(Source records)

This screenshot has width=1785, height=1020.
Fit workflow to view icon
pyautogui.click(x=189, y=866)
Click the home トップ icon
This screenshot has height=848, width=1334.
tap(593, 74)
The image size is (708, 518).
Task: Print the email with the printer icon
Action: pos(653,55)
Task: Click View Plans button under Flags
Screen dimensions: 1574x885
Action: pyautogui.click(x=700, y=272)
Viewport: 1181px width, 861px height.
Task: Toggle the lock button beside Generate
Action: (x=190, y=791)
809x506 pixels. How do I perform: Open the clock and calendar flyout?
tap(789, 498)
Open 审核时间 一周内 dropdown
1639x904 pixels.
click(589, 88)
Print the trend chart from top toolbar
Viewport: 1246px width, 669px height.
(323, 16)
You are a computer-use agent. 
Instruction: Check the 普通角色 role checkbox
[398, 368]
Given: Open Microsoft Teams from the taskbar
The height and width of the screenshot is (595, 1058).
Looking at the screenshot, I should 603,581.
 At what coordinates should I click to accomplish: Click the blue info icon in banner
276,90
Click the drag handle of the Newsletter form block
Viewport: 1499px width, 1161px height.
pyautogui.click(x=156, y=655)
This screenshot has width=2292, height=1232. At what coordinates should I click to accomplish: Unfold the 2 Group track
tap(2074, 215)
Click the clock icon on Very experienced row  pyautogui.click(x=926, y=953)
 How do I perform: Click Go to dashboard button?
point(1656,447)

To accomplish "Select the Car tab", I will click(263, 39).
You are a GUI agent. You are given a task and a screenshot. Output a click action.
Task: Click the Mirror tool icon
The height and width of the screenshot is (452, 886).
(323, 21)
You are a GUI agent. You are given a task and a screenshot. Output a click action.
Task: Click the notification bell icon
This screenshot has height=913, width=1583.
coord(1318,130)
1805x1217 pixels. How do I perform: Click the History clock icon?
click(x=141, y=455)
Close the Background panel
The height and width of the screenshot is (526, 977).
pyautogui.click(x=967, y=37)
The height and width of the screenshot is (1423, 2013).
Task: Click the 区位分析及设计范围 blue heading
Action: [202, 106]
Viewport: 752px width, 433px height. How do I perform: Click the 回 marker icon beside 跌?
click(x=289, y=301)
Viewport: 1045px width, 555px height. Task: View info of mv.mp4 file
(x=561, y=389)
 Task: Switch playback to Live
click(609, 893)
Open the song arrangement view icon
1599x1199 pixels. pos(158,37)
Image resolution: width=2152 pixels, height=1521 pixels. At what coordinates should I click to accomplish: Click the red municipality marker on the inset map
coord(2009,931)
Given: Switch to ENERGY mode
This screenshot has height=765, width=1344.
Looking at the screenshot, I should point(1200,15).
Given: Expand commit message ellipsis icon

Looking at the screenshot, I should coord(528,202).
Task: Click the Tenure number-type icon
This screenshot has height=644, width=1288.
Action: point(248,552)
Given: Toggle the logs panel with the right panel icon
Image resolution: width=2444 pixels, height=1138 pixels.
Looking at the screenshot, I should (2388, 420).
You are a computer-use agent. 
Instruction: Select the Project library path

(End Source records)

■ What this task involves ■
Check each line of the records for the word "Select", and show the lines that contain it.

■ Finished exercise ■
To accomplish "Select the Car tab", I will click(263, 39).
Instruction: Select the Project library path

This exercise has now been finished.